** READING TEXT follows **

Confessional Prayer

Read Daniel 9

I am privileged to serve the Patterson Avenue Baptist Church in Richmond, Virginia. Situated in an established Richmond neighborhood, the church has been involved in a process called “Pursuing Missional Faithfulness.” The aim of the process is that we ponder our current setting and discern God’s will for out future course of ministry.

The opportunities are numerous – so much so that we often find ourselves asking not: “What should be do?” but rather: “What should we do first?

The scripture from Daniel 9 offers an answer – though not an easy answer. It teaches us that prior to any act of mission, ministry, programming or planning, there must first be a time of confession. There must be an understanding of God’s goodness, an admission of our weakness and need, and a realization that without God, we can do nothing.

The Sins of the People and the Righteousness of God (Daniel 9:3-14)

Daniel’s prayer began with the acknowledgment that God was “great” and “awesome.” Let’s not rush past this point without acknowledging that this is more than simple pleasantries in prayer. Daniel recognized that the God he worshipped was a truly incredible God. This is a God without limits. This is a God never held back by the things that so easily beset us.

Now this is incredible to realize. What makes it even more “awesome” is that this God is intimately involved in the lives of human beings. This “great” and “awesome” God is passionately in love with His creation.

This love, Daniel points out next, is revealed through loyalty to the covenant. This love is so great that it continues despite the fact that Daniel and his compatriots had “sinned and done wrong,” acting wicked and rebellious. They had not obeyed God’s commandments or heeded the warnings of God’s prophets.

** End of READING TEXT **
** RECORDS PROVIDED follows **

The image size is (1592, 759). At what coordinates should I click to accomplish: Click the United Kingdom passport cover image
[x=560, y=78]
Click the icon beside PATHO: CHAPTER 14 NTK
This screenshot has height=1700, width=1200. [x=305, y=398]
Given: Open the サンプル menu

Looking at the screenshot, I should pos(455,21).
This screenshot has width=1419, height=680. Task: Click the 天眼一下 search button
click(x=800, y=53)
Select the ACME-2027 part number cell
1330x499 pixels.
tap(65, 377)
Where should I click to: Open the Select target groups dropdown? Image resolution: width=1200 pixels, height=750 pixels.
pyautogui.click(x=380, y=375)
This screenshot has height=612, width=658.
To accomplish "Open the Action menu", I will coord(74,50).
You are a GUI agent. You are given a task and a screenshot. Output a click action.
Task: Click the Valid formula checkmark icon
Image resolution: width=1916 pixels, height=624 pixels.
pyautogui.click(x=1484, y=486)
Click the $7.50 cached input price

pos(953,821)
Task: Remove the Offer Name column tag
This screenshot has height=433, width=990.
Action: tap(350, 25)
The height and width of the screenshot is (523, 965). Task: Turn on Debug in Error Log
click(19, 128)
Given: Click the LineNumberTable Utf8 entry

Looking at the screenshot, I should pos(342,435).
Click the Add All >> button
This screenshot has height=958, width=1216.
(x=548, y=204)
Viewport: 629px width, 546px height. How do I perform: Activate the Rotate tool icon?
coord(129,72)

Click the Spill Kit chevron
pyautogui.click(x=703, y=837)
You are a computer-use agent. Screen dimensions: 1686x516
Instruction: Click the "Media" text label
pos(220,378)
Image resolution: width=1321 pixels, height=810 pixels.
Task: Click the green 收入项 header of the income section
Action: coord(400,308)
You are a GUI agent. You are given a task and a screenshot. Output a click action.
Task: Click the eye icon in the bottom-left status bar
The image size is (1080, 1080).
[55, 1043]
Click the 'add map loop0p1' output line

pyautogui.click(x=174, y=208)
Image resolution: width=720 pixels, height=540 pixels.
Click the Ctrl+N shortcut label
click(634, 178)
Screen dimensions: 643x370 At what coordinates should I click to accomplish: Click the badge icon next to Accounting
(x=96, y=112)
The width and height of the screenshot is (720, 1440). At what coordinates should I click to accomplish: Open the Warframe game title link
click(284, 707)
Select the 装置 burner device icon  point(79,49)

** End of RECORDS PROVIDED **

▶ [TASK]
Reproduce the passage of the confessional prayer text from "The Sins of" to "with His creation.", word for word. The rows have no connection to the text about confessional prayer.

▶ [ANSWER]
The Sins of the People and the Righteousness of God (Daniel 9:3-14)

Daniel’s prayer began with the acknowledgment that God was “great” and “awesome.” Let’s not rush past this point without acknowledging that this is more than simple pleasantries in prayer. Daniel recognized that the God he worshipped was a truly incredible God. This is a God without limits. This is a God never held back by the things that so easily beset us.

Now this is incredible to realize. What makes it even more “awesome” is that this God is intimately involved in the lives of human beings. This “great” and “awesome” God is passionately in love with His creation.